━━━ DATA ROWS ━━━

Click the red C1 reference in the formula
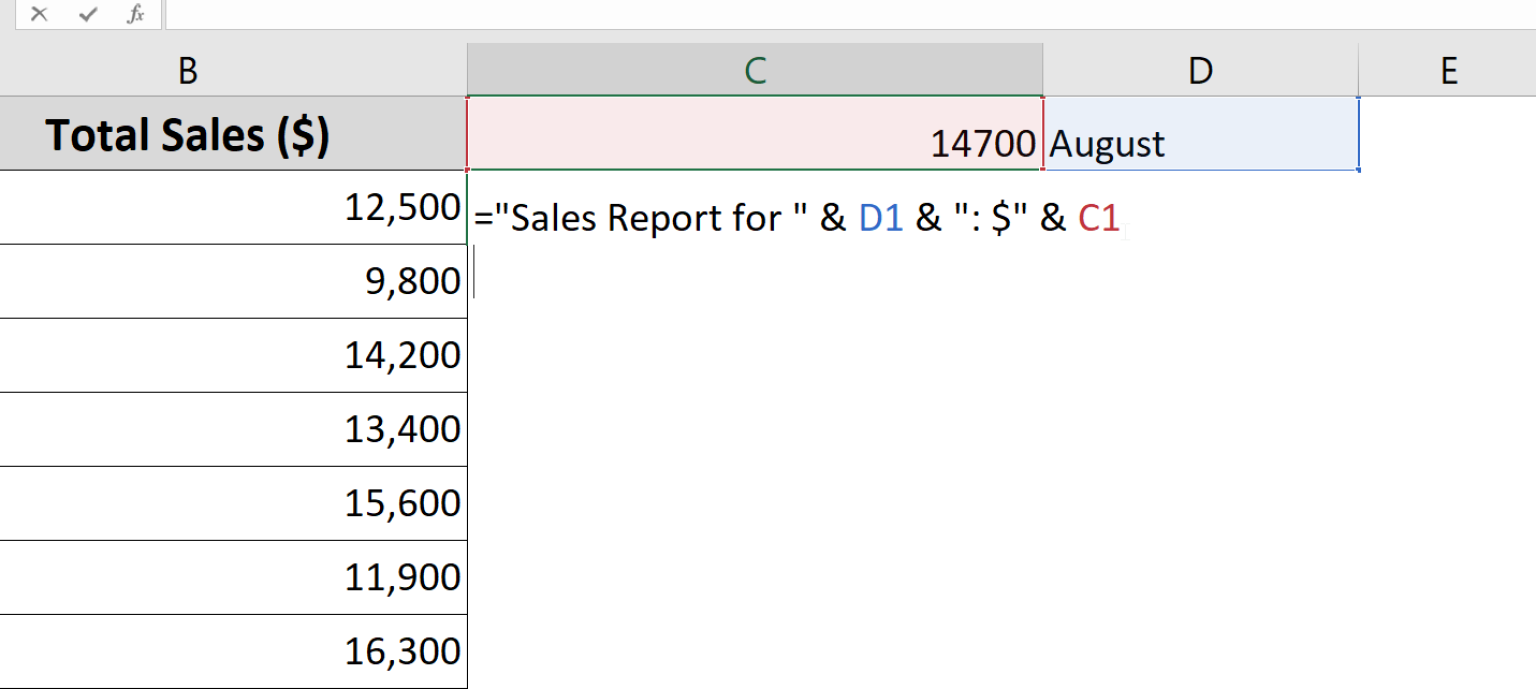Image resolution: width=1536 pixels, height=689 pixels. tap(1100, 217)
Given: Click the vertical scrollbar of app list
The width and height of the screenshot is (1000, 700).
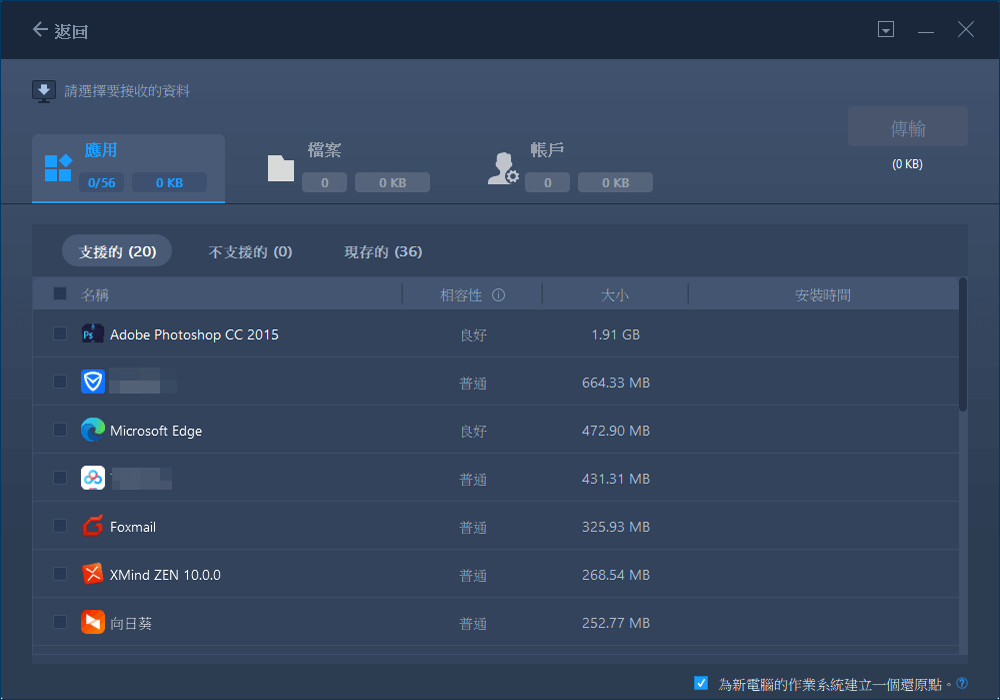Looking at the screenshot, I should (963, 345).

━━━

▸ WHAT NEEDS TO BE DONE
Rewrite the items above with "Click" replaced by "Select" and nothing else changed. Leave the pictures out.

▸ OUTPUT FOR THIS EXERCISE
Select the red C1 reference in the formula
Image resolution: width=1536 pixels, height=689 pixels. tap(1100, 217)
Given: Select the vertical scrollbar of app list
The width and height of the screenshot is (1000, 700).
Looking at the screenshot, I should (963, 345).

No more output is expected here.